Так от правильно симметричных, простых статуй ваяние идет к все большей свободе: позы становятся живыми, типы разнообразятся, чем дальше, тем больше; фигуры же не только смотрят в зеркало или красиво склоняются на палицу, они мечут диски, они бегут, они страдают, плачут, мускулы вздуваются в усилии, лица искажаются; потом статуи начинают расти непомерно, — ведь надо обратить внимание, отличиться от древних, превзойти их. А между тем выдумать новое и более совершенное данный народ или класс уже не в состоянии; гонимый жаждой новизны и оригинальности, он забывает о красоте, на место ее являются любопытные типы, занимательные сюжеты, живописное, экстравагантное. В поисках за новым основательно забывают старое; публика, наслаждаясь новым щекотанием нервов, пряной приправой сатиры, отвращения, сластолюбия, не замечает, как страшно пало искусство, и лишь позднейшие поколения с удивлением констатируют его падение. Во всех искусствах и во все эпохи развитие шло такими путями.
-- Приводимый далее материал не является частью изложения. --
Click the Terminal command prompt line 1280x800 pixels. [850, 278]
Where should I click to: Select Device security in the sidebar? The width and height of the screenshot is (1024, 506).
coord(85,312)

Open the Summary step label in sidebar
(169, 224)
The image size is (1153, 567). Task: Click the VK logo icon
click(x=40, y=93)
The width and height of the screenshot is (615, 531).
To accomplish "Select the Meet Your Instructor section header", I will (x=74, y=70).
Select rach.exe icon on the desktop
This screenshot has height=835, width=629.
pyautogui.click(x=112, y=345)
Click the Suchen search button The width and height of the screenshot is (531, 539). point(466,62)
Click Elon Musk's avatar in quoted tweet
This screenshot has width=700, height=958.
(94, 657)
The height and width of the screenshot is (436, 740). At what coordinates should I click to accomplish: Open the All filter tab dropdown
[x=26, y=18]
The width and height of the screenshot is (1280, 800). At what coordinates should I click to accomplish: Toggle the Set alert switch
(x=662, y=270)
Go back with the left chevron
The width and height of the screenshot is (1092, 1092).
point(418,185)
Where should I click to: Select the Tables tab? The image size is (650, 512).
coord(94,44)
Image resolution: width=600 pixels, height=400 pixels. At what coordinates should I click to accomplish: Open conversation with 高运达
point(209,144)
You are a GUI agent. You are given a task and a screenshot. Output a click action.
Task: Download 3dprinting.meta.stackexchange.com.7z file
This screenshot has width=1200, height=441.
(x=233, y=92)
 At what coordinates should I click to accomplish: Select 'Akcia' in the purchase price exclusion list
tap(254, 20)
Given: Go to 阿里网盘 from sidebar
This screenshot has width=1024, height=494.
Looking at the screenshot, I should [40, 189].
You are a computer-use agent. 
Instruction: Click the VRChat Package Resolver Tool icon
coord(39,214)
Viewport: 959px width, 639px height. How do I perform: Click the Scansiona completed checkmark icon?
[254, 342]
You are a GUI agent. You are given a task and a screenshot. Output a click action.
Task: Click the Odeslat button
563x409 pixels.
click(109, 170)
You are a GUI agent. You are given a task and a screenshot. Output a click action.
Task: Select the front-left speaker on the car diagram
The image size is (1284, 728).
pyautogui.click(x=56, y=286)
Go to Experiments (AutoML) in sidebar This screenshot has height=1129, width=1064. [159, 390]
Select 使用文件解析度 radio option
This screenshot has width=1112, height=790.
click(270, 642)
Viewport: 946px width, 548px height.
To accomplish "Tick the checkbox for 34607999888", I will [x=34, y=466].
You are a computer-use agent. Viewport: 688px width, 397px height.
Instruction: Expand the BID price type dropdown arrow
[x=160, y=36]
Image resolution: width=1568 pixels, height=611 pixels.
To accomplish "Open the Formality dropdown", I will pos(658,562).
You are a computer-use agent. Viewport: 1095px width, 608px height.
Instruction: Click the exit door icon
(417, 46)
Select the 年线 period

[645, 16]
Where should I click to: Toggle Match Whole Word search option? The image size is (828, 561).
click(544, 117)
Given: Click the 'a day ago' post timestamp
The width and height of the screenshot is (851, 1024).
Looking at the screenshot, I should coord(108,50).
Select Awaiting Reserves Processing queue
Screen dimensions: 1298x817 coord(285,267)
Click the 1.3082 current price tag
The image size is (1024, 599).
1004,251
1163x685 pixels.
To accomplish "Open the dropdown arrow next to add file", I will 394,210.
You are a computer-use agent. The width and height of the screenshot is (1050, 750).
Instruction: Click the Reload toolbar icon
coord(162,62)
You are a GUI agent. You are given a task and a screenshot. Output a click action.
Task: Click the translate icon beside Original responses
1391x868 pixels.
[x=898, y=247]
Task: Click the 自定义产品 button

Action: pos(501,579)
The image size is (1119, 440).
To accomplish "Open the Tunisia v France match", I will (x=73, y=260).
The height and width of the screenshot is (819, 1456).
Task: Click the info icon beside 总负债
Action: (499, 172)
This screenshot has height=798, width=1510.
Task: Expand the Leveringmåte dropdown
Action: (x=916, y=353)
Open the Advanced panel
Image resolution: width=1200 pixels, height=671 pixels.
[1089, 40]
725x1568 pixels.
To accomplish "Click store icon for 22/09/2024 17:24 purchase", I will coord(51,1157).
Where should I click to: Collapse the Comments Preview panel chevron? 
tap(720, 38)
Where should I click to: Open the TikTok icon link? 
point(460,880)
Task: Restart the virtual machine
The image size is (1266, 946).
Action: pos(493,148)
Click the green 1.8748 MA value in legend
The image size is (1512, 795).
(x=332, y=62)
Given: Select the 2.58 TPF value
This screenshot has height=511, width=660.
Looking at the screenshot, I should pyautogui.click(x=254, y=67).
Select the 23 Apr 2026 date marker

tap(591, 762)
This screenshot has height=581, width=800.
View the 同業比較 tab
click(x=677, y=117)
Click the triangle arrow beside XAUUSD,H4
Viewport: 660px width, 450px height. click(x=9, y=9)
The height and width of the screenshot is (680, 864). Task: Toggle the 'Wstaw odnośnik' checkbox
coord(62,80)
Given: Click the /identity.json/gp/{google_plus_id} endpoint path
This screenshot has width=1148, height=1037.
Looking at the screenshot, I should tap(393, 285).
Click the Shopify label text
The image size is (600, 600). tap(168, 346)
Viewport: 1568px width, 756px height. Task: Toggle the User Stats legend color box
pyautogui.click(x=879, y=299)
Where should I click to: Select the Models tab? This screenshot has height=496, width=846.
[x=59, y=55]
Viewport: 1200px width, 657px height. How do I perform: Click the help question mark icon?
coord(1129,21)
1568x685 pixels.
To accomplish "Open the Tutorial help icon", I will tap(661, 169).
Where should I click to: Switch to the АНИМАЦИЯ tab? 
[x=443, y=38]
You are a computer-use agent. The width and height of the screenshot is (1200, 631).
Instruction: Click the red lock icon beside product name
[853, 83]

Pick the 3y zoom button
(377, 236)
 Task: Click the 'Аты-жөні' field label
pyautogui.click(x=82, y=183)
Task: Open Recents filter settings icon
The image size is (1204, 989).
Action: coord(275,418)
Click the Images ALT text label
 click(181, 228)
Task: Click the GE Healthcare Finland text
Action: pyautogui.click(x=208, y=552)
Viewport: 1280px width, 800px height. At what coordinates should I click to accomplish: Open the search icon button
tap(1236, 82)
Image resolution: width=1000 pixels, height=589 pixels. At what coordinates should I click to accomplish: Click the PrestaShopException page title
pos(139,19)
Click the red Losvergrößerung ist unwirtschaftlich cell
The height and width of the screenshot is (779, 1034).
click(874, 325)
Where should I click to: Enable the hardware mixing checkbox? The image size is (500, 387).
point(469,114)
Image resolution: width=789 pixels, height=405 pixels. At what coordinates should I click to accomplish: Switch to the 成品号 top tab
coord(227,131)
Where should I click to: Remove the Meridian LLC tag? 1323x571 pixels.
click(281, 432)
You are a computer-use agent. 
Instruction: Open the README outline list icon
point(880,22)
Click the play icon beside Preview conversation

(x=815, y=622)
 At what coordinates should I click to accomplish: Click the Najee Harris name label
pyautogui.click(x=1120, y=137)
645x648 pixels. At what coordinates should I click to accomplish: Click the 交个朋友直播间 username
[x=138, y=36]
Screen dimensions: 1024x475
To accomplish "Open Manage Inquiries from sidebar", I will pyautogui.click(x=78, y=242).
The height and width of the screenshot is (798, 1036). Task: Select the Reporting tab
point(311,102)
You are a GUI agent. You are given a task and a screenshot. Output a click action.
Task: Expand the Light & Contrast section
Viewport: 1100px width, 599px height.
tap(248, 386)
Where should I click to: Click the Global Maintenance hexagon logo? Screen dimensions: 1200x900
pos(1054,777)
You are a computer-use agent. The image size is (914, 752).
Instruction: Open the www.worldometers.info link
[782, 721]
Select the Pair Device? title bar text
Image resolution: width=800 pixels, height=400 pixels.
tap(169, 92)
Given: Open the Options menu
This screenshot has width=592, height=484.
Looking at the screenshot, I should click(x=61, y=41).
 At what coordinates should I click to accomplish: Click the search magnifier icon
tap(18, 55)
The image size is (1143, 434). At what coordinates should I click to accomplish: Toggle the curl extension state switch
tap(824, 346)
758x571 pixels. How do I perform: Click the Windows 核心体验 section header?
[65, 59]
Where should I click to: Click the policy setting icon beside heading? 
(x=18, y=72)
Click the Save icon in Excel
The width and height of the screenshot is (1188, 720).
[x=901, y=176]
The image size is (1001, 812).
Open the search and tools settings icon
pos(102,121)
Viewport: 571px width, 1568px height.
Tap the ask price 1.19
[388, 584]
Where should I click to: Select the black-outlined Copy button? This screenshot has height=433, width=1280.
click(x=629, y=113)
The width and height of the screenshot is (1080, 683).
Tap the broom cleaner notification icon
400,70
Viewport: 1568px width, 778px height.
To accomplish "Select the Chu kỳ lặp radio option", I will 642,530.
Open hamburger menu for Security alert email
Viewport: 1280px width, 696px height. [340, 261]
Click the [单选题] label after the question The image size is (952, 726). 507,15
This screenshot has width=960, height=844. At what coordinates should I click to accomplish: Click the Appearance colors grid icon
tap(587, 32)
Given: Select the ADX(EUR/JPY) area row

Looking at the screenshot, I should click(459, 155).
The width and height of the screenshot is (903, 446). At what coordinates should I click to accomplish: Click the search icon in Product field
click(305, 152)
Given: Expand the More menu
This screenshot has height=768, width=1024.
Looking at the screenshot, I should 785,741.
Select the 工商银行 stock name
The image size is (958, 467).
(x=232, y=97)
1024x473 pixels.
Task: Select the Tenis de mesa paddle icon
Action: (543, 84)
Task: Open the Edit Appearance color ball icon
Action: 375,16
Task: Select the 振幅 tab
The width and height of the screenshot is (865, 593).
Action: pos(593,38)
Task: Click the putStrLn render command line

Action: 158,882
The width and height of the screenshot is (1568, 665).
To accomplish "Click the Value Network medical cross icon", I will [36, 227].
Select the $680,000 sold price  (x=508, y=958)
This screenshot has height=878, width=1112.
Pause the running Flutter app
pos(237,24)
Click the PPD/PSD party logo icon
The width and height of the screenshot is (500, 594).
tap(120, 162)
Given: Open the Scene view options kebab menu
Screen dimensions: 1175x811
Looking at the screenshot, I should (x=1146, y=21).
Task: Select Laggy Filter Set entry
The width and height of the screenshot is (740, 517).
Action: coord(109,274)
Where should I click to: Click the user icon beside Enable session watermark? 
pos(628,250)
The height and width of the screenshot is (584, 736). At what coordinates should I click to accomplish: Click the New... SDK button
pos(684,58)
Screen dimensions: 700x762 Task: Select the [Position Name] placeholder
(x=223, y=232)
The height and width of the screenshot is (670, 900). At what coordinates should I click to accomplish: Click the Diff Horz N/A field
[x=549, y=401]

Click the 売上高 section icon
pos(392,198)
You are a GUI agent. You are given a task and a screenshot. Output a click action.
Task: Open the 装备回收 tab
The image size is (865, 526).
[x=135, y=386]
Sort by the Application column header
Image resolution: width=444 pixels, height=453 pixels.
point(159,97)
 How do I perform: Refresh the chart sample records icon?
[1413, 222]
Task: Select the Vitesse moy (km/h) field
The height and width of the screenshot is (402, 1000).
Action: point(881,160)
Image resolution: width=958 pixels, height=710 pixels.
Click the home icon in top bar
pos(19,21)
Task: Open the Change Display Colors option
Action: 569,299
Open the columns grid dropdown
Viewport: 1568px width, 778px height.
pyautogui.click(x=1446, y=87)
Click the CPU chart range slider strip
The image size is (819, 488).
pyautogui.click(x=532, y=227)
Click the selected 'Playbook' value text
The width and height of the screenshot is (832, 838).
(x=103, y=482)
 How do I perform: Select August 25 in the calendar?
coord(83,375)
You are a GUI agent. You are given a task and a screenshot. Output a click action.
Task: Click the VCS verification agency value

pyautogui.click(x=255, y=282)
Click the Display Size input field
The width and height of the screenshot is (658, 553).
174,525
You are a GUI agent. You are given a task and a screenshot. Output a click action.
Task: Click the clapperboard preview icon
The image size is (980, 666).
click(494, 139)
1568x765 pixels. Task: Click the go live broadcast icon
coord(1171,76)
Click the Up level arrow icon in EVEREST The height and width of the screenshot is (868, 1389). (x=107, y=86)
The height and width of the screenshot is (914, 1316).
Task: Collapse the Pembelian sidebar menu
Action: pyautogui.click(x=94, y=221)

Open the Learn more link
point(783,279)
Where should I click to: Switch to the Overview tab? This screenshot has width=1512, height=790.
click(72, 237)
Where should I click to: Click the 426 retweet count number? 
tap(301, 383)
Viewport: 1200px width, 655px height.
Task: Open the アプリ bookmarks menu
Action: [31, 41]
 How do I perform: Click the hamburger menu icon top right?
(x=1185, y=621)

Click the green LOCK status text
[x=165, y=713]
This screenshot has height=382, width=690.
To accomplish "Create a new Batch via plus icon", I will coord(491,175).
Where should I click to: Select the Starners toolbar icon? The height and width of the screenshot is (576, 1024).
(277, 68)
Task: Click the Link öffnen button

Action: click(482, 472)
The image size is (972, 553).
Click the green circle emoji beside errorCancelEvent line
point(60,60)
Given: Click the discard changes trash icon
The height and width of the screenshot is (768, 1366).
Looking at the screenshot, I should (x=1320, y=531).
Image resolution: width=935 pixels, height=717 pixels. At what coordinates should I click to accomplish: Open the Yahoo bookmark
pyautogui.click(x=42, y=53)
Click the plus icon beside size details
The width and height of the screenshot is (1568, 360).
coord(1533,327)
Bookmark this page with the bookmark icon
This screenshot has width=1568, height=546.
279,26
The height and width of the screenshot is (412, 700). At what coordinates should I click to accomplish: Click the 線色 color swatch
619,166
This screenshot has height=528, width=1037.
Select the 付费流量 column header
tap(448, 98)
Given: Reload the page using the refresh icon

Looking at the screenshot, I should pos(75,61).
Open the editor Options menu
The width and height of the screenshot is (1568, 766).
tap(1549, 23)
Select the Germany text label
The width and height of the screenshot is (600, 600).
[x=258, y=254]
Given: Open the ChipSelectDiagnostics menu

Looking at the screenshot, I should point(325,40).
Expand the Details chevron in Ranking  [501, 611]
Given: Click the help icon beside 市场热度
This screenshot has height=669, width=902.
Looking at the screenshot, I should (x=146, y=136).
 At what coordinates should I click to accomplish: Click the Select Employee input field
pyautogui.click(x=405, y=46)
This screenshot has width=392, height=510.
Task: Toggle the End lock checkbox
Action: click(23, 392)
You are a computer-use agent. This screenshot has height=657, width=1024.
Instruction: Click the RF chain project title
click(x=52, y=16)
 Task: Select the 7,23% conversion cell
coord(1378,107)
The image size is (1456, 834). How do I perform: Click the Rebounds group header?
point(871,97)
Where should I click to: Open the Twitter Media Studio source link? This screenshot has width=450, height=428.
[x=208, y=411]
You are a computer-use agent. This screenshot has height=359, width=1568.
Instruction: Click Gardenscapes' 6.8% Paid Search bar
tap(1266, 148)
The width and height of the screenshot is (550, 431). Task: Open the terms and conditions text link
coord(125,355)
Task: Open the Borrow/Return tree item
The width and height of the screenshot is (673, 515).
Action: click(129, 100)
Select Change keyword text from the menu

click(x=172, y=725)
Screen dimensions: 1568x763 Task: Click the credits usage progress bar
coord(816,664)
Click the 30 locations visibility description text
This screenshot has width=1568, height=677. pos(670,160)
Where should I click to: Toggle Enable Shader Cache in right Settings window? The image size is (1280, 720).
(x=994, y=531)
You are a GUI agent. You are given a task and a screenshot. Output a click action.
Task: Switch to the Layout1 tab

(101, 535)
Значит ли это, что развитие искусства всегда циклично, всегда приводит к упадку? Нет, конечно. Что искусство должно расти и усложняться, — в том нет сомнения, но разве это неминуемо ведет к вычурности? Разве невозможно вкладывать в искусство все больше внутреннего содержания, разве может существовать апогей, nec plus ultra красоты? Так же мало, как и конечная точка в развитии науки, в развитии человеческой психики, человеческого общества. Но данный класс, народ, данная культура, дойдя до апогея, быть может, оказываются бессильными идти вперед. Дав блестящие образцы искусства, художник должен снова и снова превосходить себя, но где взять еще более высокое содержание, новые идеи, новые духовные горизонты, если общество пошло на убыль, если народ распался на враждебные силы, потерял свое достоинство, веру в свою миссию и своих богов? Если класс, под напором враждебных сил и благодаря вырождению, весь состоит из жалких эпигонов? Культура, общество идут вниз, а искусство продолжает развиваться, оно тщится дать все более роскошные цветы, но они оказываются странным пустоцветом.